1999年にシングル「SOULS」でデビュー。大沢伸一(MONDO GROSSO)主宰のレーベルから発売した1stアルバム『bird』は70万枚突破し、ネオソウルやUKソウル的なサウンドを歌う彼女は、一躍時の人になった。

「当時の私はバンドばかりやっていたので、大沢伸一さんと出会って、そこから新しい世界が広がっていきました。クラブミュージックも、当時流行っていた音楽も何も知らなくて、ただ「歌」だけを歌いたいという状況で、初めてのレコーディングに臨んだことを覚えています。そういう意味では、あらゆることを吸収する時期でした。音楽を始めてから4年くらいしか経っていませんでしたが、大沢さんから『今までやってきた音楽を、一旦フラットにして、今ある環境を全部吸収しなさい』と言われて。その時は『えっ?、これまでのことを捨てるってどういうことなの?』って一瞬戸惑いました。でも今振り返ると、すごくわかるって思えることが多くて。それは、色々なプロデューサーの方と作品を作るにあたって、自分がそれまで経験して得てきたものはすごく大事なんですけど、それを一回引き出しにしまうというか。捨てるわけではなく、置いておいて、また新しいことをやるという姿勢が大切だと思います。それで何かあった時に、それまでの吸収したものを出し入れするという、そんな柔軟性をいつも持っていたいと思います。何かに囚われるのではなく、せっかく誰かと一緒にやるのであれば、それを柔軟に受け入れたいという気持ちは、ずっと持ち続けているので、大沢さんに最初に言われたことが大きかったです」。

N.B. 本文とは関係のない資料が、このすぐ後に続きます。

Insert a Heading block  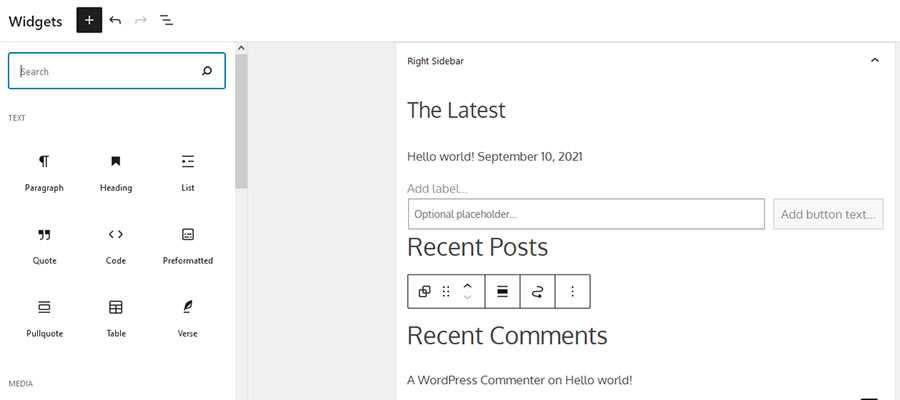pyautogui.click(x=116, y=170)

MONDO GROSSO「LIFE feat.bird」(2000年)が再び注目を集める

『bird 20th Anniversary Best』(7月24日発売)
『bird 20th Anniversary Best』(7月24日発売)

そんな大沢と作り上げた、2000年に発売され、当時、「ANA沖縄キャンペーン」CMソングで、ブラジリアンサウンドが、聴いた人全ての心を躍らせる名曲「LIFE feat.bird」が、19年の時を経て、綾瀬はるか出演の「ANA HAWAii」のCMソングでリバイバル起用され話題を集めた。新録したニューバージョン「LIFE feat. bird (Retune)/MONDO GROSSO」として甦り、今回初CD収録されている。

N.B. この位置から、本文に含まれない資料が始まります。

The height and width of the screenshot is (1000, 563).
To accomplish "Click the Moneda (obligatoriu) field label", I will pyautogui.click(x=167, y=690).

「自分名義の曲ではないですが、ライヴで歌って欲しいって言ってくださる方がすごく多くて、本当に愛されている曲だなって思います。今回こういうタイミングで、また歌入れをするっていう機会があったので、それは長くやってきたからこその、ご褒美のような感じがします。一度録った曲を、新録する機会、それもすごく時間が経ってからということはなかなかないので、それはすごく嬉しかったです。最初にレコーディングしてから、数えきれないほど歌った上での今回の新録でしたが、でも歌う時はいつもフレッシュな気持ちでいたいので、新しい曲を歌う時と変わらない気持ちで臨めました」。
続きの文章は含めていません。